Prison time ordered for jail inmate

Published 12:00 am Sunday, January 15, 2012

Caught smuggling tobacco

 

Instead of being half way through his six-month jail sentence, a Huntington man will spend the next three years behind prison bars for smuggling tobacco into the Lawrence County Jail.

In October, Jeremy Stump, 32, was sentenced to six months in the county jail for one count of fourth-degree receiving stolen property.

Email newsletter signup

According to a report from the sheriff’s office, a rubber glove finger filled with tobacco was found hidden on or in Stump’s body when he was taken to the jail that day to be outfitted into an orange jumpsuit.

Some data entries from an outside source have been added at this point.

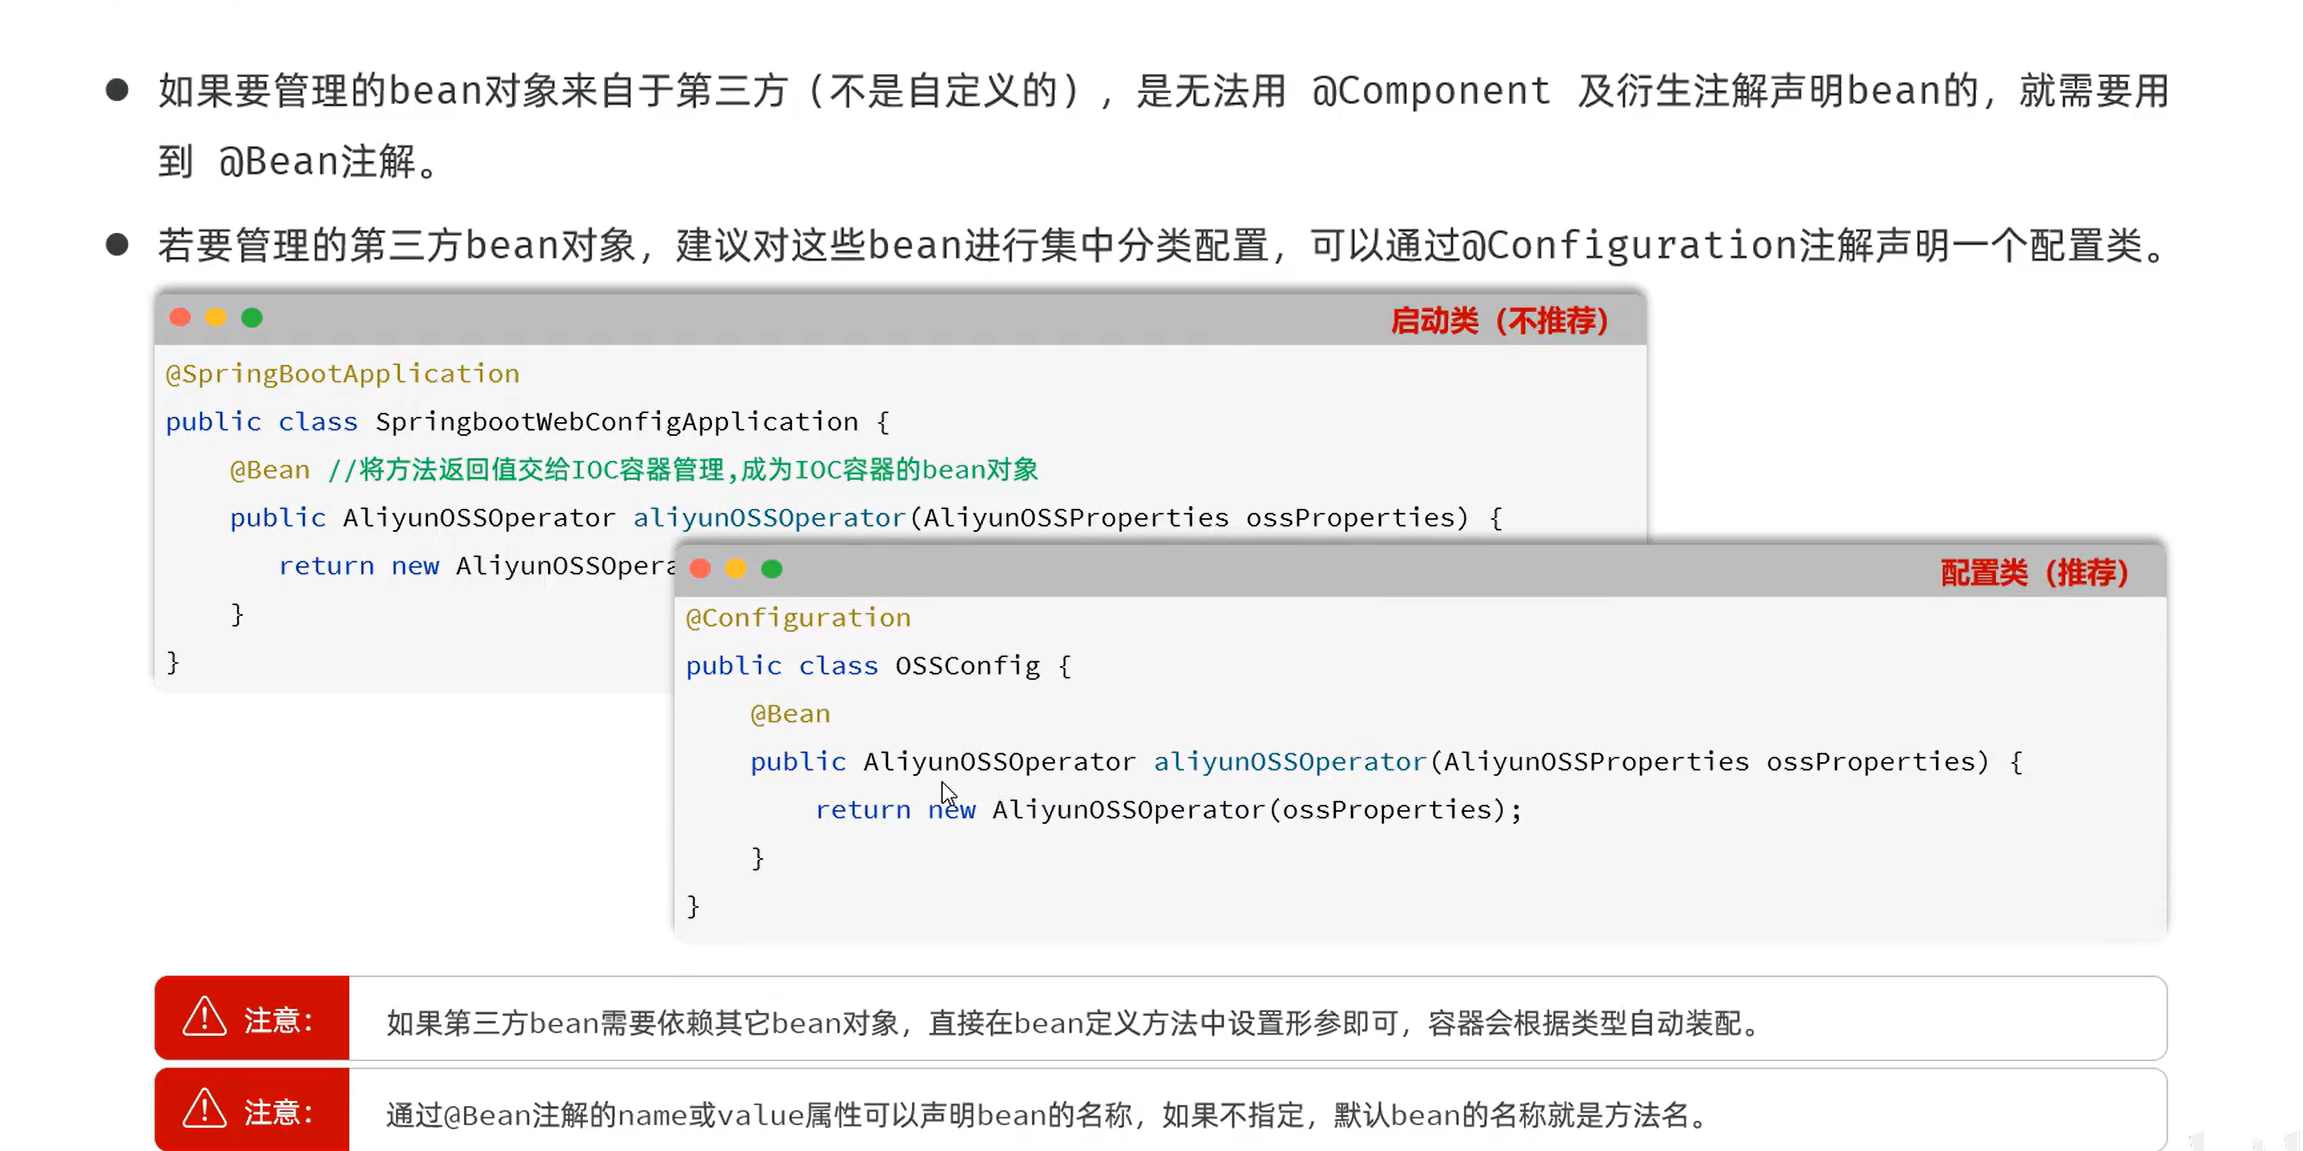
Task: Click the OSSConfig class name
Action: [x=967, y=666]
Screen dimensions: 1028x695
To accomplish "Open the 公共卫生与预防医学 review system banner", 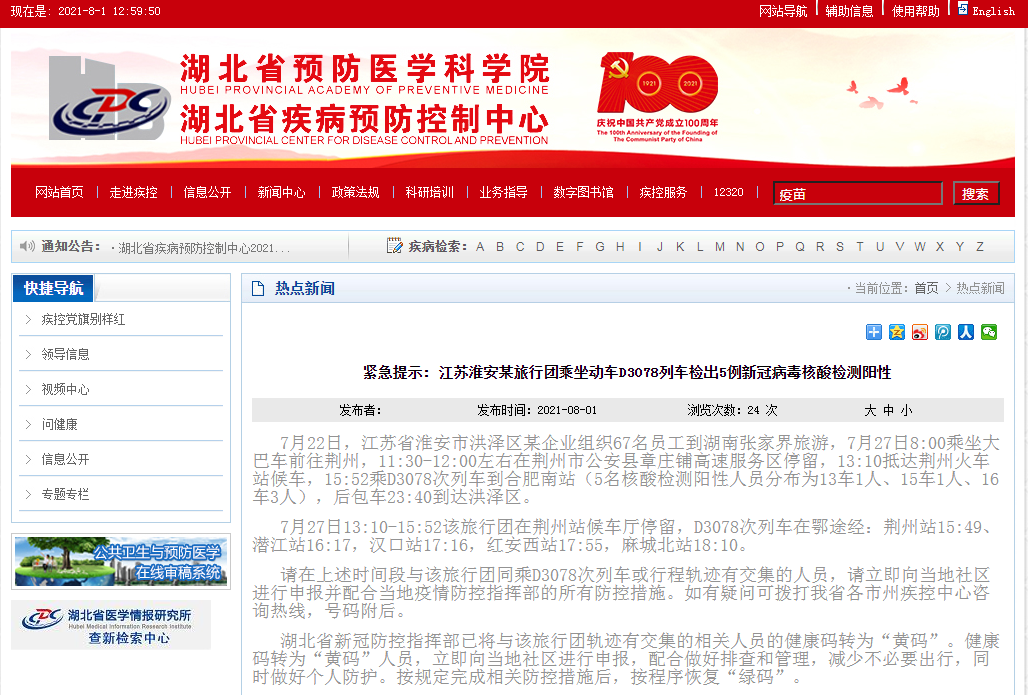I will tap(119, 561).
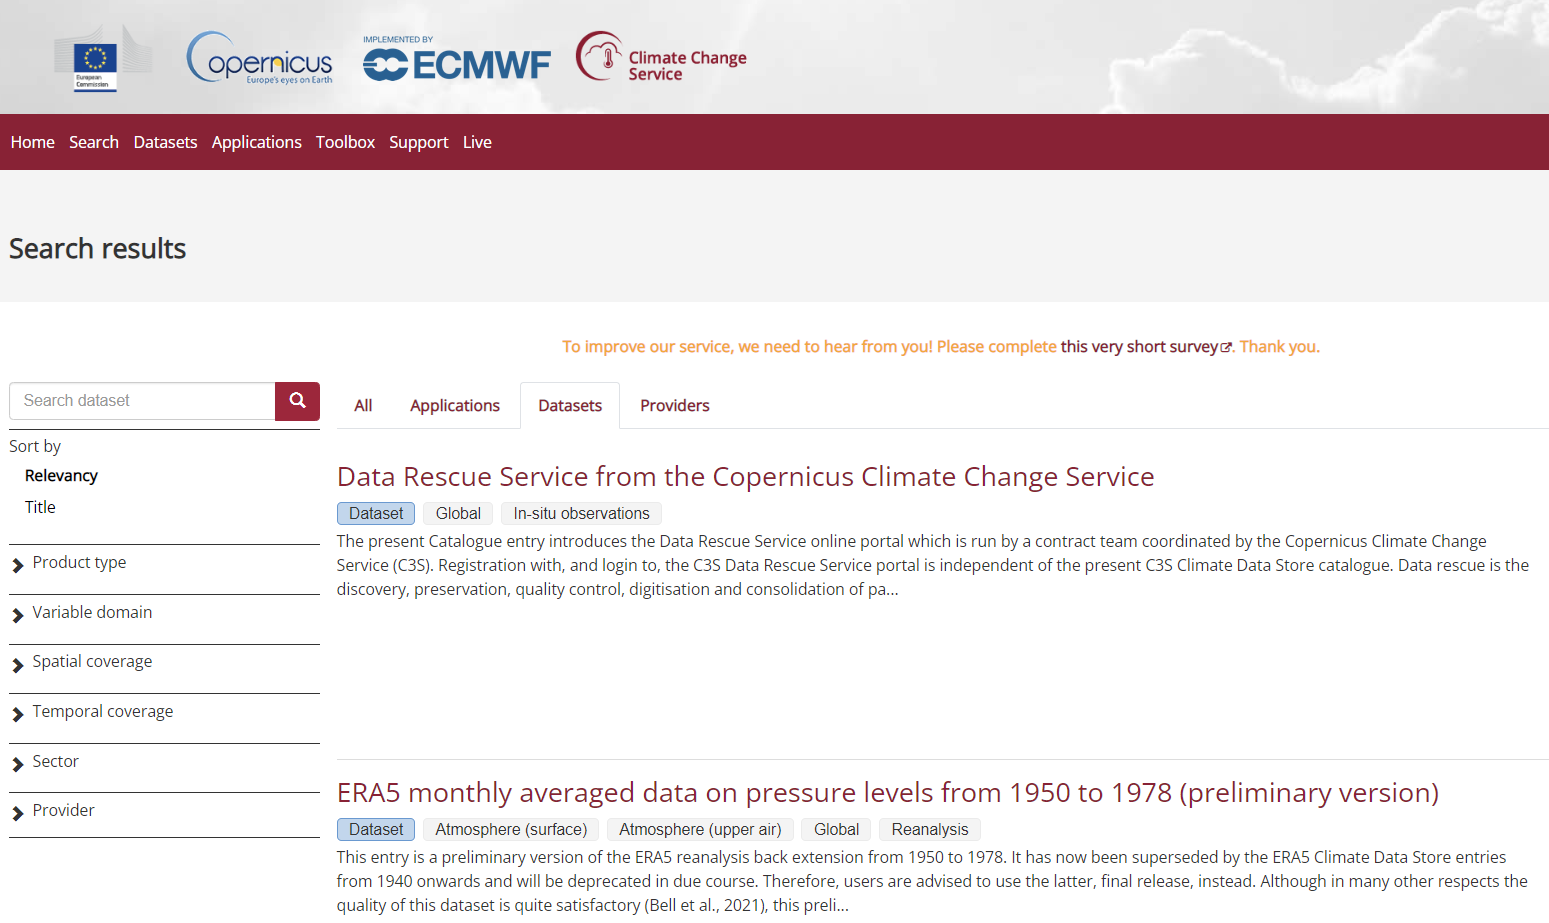The height and width of the screenshot is (923, 1549).
Task: Switch to the Providers tab
Action: click(675, 406)
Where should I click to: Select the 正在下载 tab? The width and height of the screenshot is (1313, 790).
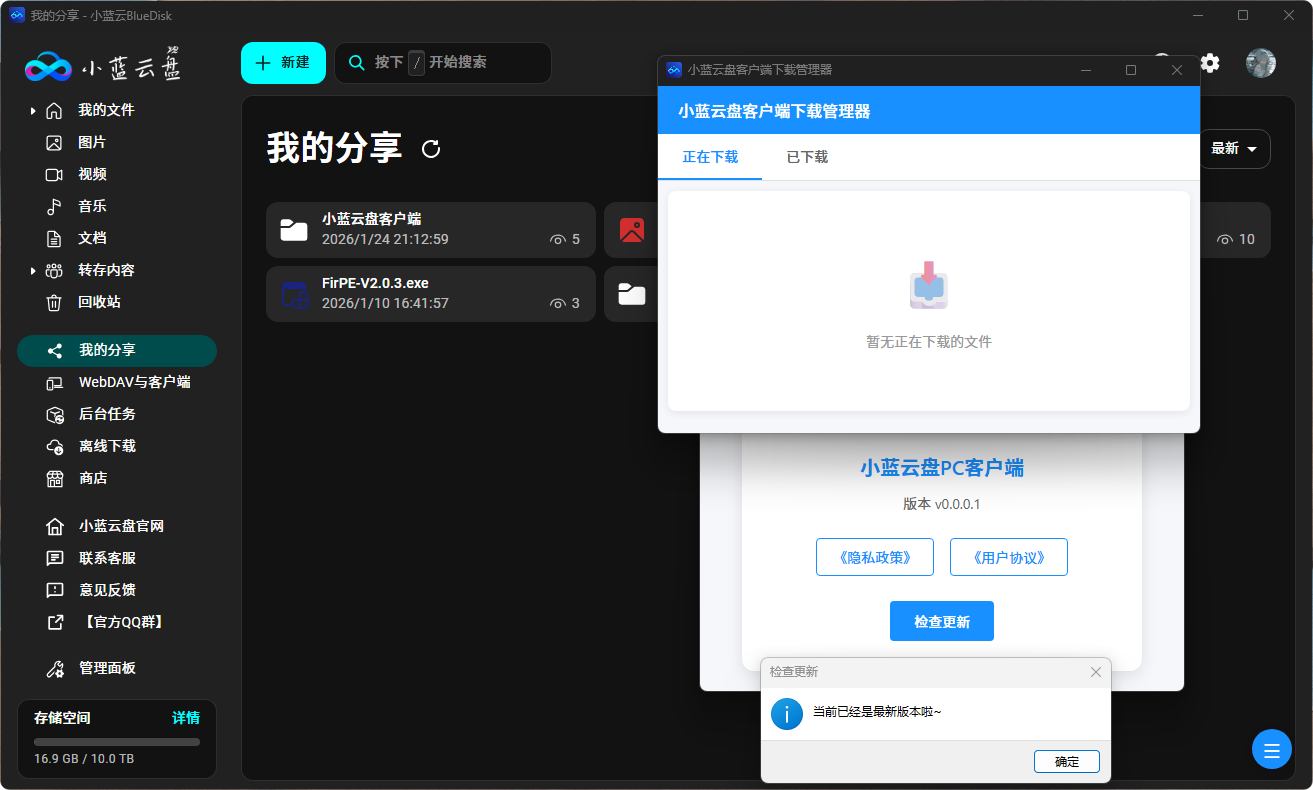(710, 157)
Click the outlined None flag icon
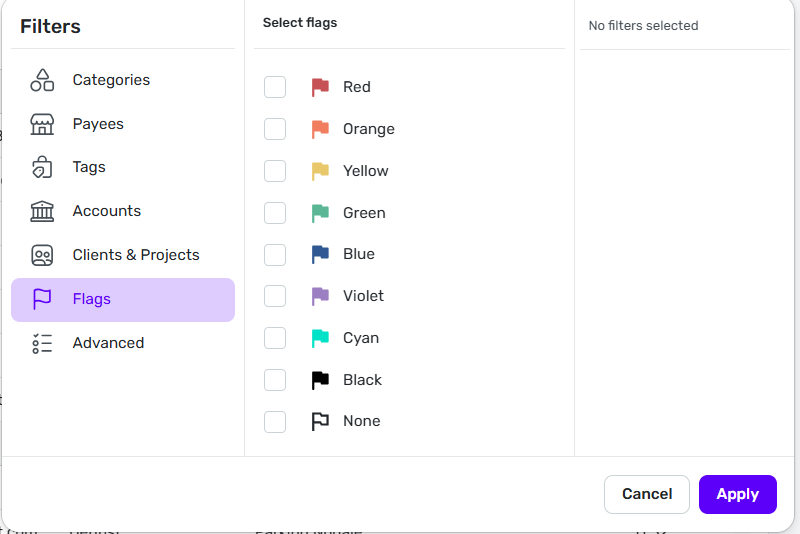Image resolution: width=800 pixels, height=534 pixels. click(320, 421)
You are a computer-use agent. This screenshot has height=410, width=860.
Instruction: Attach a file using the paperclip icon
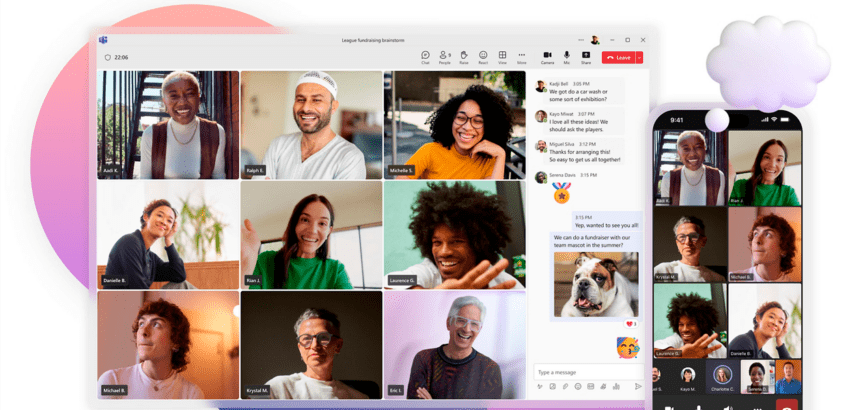[564, 386]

Stump was sentenced to third-degree illegal conveyance of a prohibited item into a detention facility Wednesday in Lawrence County Common Pleas Court.

Judge Charles Cooper ordered a three-year prison sentence to be run concurrently with his original six-month jail sentence.

Lawrence County Sheriff Jeff Lawless said it is not uncommon for people to try to smuggle drugs, tobacco or other items into the jail.

“We are not unique from any other jail in the country or the world,” Lawless said.

Tobacco is a common item among contraband that is smuggled into the jail, Lawless said, because of people’s addiction to it.

“(Addiction) causes them to act out in desperate measures,” he said.

Lawless said prisoners have sewn pills into their garments before reporting to jail, or tried to smuggle items in the soles of their shoes, and as in Stump’s case, try to insert items into various orifices.

Several years ago, Lawless said, the department intercepted tobacco that someone was trying to sneak in from the outside via prisoners on work detail.

“A car drives by and tosses out a baggie,” he said. “The baggie had five or six rubber fingers of a glove filled with tobacco.”

Lawless said the rubber fingers were already coated in Vaseline.

Tobacco and drugs aren’t the only items prisoners attempt to sneak past deputies.

Back in the 1980s, a prisoner attempted to smuggle a weapon into the jail.

Lawless said a heavy-set man was trying to clench a small caliber handgun between his buttocks cheeks.

“If they want something bad enough, they’ll make provisions to get it,” Lawless said.